---------- DATA EXTRACT ----------
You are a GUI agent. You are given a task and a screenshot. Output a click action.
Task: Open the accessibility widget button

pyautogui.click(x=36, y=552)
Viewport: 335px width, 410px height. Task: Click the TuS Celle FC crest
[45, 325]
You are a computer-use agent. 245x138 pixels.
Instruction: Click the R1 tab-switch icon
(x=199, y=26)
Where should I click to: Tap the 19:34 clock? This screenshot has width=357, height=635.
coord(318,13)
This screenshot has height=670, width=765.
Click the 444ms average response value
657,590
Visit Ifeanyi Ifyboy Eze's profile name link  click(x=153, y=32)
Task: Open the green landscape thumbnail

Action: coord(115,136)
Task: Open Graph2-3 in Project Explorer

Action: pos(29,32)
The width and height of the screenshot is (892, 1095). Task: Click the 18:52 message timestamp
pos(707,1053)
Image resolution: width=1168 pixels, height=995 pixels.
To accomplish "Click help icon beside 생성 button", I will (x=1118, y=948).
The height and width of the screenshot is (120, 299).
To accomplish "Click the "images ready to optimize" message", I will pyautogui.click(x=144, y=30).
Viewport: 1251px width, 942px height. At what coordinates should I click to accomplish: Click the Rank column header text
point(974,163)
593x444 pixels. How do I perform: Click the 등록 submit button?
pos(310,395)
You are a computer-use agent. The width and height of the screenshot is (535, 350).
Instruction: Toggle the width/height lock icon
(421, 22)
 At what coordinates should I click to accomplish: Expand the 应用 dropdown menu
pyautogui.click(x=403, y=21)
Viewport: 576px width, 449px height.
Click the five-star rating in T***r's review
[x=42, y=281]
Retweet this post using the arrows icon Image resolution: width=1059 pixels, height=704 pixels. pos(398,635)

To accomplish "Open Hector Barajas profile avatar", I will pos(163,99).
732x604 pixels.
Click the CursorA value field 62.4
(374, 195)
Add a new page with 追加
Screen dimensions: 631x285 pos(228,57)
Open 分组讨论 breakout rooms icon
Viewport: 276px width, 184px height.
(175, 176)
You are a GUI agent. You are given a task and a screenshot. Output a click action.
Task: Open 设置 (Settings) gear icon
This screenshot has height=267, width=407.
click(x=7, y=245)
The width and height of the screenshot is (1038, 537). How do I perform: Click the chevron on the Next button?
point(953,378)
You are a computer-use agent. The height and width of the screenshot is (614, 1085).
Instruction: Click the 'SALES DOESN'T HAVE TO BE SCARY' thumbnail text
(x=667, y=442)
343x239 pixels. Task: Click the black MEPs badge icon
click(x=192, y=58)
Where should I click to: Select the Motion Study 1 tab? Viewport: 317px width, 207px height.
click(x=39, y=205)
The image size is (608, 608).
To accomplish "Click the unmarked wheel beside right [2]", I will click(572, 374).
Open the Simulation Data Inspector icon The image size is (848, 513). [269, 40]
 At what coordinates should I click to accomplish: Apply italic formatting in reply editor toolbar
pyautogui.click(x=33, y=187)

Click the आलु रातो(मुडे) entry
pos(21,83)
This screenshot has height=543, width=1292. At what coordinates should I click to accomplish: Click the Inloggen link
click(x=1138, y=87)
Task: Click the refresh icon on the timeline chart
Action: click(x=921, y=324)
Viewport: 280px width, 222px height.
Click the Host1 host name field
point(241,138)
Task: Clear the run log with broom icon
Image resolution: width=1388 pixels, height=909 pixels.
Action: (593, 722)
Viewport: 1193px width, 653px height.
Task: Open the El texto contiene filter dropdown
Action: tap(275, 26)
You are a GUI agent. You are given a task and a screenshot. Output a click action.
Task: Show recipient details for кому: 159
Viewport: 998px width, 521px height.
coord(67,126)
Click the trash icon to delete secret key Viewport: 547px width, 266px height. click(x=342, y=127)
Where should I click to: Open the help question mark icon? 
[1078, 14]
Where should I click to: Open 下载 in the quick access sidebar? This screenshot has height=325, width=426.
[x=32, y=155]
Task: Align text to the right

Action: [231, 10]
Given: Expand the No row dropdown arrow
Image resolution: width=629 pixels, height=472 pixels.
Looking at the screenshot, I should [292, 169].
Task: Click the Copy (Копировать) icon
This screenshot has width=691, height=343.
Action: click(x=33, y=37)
----------
YOUR ASSIGNMENT: Look through the records for the string "profile". Copy every line that has it.

ANSWER SECTION:
Visit Ifeanyi Ifyboy Eze's profile name link  click(x=153, y=32)
To accomplish "Open Hector Barajas profile avatar", I will pos(163,99).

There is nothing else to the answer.